━━ Stored data ━━

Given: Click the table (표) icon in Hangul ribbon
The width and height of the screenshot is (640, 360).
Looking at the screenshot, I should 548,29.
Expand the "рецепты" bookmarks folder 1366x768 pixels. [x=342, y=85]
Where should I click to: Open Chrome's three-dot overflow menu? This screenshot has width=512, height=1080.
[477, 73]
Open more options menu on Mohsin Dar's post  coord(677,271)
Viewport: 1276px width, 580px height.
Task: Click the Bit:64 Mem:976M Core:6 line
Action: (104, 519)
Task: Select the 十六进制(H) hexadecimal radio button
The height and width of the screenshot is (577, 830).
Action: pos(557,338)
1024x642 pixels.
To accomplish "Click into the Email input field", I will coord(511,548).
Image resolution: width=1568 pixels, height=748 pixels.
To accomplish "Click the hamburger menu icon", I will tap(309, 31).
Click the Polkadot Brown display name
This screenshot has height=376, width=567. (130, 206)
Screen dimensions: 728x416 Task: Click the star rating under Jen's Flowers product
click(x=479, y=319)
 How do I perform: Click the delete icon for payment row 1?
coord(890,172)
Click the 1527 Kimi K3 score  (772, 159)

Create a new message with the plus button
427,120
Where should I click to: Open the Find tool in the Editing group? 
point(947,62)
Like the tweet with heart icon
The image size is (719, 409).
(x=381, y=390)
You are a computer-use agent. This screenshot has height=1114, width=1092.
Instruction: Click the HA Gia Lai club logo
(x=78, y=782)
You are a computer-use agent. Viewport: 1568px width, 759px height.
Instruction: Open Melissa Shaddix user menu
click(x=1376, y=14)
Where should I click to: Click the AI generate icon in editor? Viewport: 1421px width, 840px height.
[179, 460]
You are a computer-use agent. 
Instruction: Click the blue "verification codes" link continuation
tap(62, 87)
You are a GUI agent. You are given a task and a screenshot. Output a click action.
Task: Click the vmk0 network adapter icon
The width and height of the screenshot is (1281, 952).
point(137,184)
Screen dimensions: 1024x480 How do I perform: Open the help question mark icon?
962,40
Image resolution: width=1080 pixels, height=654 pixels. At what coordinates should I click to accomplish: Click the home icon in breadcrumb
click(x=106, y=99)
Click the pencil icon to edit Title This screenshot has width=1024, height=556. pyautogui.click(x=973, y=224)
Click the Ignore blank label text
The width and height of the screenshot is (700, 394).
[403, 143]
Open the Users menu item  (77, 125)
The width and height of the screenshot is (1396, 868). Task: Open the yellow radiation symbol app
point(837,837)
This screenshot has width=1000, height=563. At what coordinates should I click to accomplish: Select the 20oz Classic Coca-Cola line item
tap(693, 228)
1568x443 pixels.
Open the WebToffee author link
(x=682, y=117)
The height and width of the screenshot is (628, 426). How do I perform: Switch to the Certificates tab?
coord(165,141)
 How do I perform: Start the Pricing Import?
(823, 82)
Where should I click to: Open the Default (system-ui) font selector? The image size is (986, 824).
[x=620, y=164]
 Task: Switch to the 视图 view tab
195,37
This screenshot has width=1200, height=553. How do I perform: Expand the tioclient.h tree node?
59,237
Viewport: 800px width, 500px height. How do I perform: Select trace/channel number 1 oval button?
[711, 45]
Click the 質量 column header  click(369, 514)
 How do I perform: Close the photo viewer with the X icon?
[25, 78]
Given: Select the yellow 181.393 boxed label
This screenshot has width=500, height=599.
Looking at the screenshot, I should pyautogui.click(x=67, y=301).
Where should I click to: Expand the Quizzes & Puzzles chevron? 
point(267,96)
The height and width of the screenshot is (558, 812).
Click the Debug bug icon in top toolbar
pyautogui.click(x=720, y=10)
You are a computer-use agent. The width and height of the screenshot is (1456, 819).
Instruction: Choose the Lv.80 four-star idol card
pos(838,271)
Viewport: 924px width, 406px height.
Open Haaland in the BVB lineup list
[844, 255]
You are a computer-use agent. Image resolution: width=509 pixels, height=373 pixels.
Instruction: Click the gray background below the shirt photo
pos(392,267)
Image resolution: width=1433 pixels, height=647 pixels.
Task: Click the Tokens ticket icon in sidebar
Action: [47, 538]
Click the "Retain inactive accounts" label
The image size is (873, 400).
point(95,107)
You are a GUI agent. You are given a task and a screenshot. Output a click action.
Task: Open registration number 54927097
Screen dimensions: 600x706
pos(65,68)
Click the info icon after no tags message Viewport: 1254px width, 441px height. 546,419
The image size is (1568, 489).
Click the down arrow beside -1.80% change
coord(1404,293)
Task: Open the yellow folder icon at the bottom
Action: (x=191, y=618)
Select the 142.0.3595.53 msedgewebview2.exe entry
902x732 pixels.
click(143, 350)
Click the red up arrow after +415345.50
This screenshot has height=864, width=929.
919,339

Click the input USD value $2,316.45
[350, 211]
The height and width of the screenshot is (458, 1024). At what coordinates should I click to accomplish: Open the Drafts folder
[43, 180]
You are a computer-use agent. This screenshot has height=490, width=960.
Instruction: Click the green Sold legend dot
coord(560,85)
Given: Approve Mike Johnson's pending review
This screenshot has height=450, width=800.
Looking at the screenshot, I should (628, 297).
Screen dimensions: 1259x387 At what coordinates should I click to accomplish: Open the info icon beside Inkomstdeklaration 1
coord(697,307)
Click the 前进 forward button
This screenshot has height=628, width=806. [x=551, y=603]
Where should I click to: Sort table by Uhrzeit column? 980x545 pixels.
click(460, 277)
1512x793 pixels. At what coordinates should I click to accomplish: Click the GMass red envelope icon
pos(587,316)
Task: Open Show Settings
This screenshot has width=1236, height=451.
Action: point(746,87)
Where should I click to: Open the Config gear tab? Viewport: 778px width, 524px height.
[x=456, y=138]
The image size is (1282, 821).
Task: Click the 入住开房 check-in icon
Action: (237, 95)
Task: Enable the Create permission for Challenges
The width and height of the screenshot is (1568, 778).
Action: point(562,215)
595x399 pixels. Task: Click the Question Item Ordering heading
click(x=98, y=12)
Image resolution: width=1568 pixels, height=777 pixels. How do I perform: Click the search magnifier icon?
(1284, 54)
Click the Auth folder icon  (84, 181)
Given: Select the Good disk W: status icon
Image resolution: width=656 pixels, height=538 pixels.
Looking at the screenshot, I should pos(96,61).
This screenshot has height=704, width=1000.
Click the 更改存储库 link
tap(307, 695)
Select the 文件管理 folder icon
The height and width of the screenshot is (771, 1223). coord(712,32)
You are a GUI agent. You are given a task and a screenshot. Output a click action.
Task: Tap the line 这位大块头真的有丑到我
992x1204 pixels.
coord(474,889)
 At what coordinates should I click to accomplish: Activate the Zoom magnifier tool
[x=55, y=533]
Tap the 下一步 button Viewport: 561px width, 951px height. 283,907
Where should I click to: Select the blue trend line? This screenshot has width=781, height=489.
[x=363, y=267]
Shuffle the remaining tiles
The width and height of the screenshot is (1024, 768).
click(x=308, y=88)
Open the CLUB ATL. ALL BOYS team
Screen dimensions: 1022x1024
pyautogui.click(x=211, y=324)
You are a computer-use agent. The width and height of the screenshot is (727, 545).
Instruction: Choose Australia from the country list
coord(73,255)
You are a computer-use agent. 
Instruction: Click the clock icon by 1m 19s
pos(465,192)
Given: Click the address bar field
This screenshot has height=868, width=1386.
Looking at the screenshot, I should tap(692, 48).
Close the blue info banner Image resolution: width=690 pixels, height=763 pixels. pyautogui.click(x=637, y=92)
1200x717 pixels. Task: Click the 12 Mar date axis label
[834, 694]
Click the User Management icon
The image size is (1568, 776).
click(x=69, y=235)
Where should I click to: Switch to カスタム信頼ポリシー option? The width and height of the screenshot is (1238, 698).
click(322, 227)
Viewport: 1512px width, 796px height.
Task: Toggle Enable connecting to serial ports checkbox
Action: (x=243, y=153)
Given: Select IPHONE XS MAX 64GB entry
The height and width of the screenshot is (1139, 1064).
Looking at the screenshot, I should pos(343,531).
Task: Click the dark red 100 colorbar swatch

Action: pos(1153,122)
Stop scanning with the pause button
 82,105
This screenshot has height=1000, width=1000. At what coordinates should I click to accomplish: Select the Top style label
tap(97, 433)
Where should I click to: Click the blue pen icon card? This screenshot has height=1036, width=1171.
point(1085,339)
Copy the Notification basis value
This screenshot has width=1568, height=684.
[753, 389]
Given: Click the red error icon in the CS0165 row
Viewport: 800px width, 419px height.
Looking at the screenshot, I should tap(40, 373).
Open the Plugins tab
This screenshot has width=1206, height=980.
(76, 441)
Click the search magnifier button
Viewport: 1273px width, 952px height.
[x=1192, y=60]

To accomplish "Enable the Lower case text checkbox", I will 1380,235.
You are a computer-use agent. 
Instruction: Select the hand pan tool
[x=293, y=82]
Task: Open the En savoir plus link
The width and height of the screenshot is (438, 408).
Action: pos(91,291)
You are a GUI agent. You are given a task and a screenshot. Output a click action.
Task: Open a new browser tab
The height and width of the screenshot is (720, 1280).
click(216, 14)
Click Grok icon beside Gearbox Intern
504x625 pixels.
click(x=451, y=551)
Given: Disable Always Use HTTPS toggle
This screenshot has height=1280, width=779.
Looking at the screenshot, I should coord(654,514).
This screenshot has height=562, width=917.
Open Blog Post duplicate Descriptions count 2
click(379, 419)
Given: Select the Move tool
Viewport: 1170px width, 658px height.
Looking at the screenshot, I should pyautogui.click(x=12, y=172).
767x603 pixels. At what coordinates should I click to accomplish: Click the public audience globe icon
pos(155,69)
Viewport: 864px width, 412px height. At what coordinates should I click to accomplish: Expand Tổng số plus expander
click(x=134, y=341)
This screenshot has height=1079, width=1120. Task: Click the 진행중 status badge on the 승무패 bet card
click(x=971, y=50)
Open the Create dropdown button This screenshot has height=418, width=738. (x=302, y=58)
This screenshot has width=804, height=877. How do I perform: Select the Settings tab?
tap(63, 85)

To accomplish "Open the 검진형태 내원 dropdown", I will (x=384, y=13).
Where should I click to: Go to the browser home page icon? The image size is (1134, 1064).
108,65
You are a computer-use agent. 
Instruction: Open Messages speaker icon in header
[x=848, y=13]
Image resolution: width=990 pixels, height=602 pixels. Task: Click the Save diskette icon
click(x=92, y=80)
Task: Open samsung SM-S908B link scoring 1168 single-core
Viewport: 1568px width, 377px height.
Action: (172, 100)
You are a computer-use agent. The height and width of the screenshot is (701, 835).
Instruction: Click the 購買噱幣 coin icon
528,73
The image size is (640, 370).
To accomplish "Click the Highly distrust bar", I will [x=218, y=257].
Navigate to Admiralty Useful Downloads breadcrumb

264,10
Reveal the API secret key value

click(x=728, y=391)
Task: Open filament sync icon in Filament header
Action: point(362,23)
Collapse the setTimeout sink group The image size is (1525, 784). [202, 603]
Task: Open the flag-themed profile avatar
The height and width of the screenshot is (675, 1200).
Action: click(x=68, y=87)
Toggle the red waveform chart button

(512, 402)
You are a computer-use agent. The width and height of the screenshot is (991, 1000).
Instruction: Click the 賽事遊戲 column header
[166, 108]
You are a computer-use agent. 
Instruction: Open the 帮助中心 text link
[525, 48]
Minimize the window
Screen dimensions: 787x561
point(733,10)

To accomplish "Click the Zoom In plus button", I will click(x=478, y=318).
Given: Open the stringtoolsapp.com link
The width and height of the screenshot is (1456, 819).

━━━

Your goal
What you retype should run from the first line of the entries above through the line containing "1024x642 pixels.", exactly and in full.

Output below
Given: Click the table (표) icon in Hangul ribbon
The width and height of the screenshot is (640, 360).
Looking at the screenshot, I should 548,29.
Expand the "рецепты" bookmarks folder 1366x768 pixels. [x=342, y=85]
Where should I click to: Open Chrome's three-dot overflow menu? This screenshot has width=512, height=1080.
[477, 73]
Open more options menu on Mohsin Dar's post  coord(677,271)
Viewport: 1276px width, 580px height.
Task: Click the Bit:64 Mem:976M Core:6 line
Action: (104, 519)
Task: Select the 十六进制(H) hexadecimal radio button
The height and width of the screenshot is (577, 830).
Action: pos(557,338)
1024x642 pixels.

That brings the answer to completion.